------ DOCUMENT SEGMENT ------

The late Joel Jefferson, a member of American Legion Post #114 Bushmasters, led the push to obtain the flag for the Community. More than 12 years ago, he established communication with Skip Wheeler of the National Park Service, who took Jefferson through a lengthy process. After much back-and-forth communication between the two, American Legion Post #114 and the Salt River Pima-Maricopa Indian Community were granted a flag on October 12, 2007.
“We had a lot of heroes, highly decorated veterans that were in World War II, and Jefferson wanted to have them remembered. Having a USS Arizona Memorial flag helps us remember all of those veterans,” said Thomas Jackson, American Legion Post #114 member and Huhugam Ki Museum assistant. “Another reason it was important to us and the Community is because SRPMIC member Raymond Valenzuela (U.S. Navy, World War II) was at Pearl Harbor when the attack happened. He helped a lot of the sailors out of the water. He was on his way to his duty station when the attack hit; he was right in the middle of all of it. He and a few others started to pull out the injured men.”
This was the first and only USS Arizona Memorial flag granted to an all-Native American Legion Post and tribal community. Post #114 and the Community have been sharing the flag with more than 25 other American Legion posts and veterans’ groups since 2008.
“The very first year we had the flag, we … [realized] that this is very serious, and we’re going to have to share this every year,” said Jackson. “When we started sharing [the flag], the Arizona State Capitol Museum found out and they asked if it could lie in state there. We don’t refuse anyone [who wants] to take a look at it or do a ceremony with it, as long as it’s appropriate.”
The flag just traveled to Gila River and will be brought back to Salt River for the Pearl Harbor Remembrance Day event on Friday, December 6, at the USS Arizona Memorial Gardens at Salt River Fields. On the following day, American Legion Post #39 in Gilbert will take the flag and conduct their own ceremony.

------ DATA LISTING ------

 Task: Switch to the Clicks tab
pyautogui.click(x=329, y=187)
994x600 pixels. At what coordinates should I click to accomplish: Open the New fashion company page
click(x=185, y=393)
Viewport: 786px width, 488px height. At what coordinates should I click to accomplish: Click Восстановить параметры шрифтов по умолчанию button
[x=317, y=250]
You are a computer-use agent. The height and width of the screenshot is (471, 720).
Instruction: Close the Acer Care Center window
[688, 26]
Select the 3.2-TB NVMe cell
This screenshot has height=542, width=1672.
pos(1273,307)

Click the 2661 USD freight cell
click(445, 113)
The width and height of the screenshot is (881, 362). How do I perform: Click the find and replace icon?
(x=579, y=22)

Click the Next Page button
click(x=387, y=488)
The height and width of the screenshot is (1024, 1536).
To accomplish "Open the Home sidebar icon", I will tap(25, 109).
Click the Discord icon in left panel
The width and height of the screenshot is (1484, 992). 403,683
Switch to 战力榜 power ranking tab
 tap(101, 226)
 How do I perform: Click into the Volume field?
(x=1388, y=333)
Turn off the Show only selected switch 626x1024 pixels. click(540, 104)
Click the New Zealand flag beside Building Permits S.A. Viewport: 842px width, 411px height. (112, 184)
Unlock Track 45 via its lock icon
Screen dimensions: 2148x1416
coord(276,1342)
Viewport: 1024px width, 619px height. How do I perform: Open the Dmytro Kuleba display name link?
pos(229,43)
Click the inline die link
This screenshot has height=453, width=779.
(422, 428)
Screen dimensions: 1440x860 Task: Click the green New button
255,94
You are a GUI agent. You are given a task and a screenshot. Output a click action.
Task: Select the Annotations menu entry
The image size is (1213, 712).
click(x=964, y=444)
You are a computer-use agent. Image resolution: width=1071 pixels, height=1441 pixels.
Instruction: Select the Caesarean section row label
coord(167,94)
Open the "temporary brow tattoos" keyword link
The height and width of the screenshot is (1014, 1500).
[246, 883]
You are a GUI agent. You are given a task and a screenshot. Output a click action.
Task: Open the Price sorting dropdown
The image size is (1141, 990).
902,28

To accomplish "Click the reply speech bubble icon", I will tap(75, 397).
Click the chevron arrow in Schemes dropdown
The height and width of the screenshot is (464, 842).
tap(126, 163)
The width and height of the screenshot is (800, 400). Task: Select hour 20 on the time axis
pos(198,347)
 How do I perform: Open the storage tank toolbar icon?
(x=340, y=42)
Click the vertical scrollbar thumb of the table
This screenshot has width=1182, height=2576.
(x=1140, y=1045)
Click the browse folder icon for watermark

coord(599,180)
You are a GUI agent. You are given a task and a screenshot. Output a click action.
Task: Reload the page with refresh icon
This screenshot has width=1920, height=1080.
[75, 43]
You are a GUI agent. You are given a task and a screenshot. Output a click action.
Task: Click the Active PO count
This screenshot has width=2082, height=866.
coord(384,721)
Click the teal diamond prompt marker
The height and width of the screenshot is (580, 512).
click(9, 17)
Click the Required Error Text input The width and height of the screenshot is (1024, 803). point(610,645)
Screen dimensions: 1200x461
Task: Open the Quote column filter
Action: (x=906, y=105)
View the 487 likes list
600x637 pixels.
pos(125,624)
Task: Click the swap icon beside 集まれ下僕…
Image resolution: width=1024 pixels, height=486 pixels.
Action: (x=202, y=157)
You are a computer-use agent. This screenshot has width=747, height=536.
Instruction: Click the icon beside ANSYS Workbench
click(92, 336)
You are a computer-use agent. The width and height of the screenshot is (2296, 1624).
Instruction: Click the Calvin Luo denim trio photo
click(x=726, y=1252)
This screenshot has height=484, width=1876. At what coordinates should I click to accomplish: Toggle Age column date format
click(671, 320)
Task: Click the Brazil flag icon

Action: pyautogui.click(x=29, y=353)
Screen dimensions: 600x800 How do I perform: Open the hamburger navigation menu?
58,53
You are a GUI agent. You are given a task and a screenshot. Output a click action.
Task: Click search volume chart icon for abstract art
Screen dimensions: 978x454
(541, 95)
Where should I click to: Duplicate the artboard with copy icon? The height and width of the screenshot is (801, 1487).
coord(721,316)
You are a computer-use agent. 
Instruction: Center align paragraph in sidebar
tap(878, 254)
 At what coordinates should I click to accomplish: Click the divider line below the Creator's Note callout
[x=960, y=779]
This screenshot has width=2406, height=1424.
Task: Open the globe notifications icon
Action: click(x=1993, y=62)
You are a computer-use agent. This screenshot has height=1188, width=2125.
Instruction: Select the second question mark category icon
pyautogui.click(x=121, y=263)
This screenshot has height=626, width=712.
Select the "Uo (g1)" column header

------

STATED PROBLEM 1 = Quote the passage about the USS Arizona Memorial flag word for word, starting at "The late Joel" and ending at "October 12, 2007.".
STATED PROBLEM 2 = According to the passage about the USS Arizona Memorial flag, on what date were American Legion Post #114 and the Salt River Pima-Maricopa Indian Community granted the flag?
The items have nothing to do with what follows.

REPLY 1 =
The late Joel Jefferson, a member of American Legion Post #114 Bushmasters, led the push to obtain the flag for the Community. More than 12 years ago, he established communication with Skip Wheeler of the National Park Service, who took Jefferson through a lengthy process. After much back-and-forth communication between the two, American Legion Post #114 and the Salt River Pima-Maricopa Indian Community were granted a flag on October 12, 2007.

REPLY 2 = October 12, 2007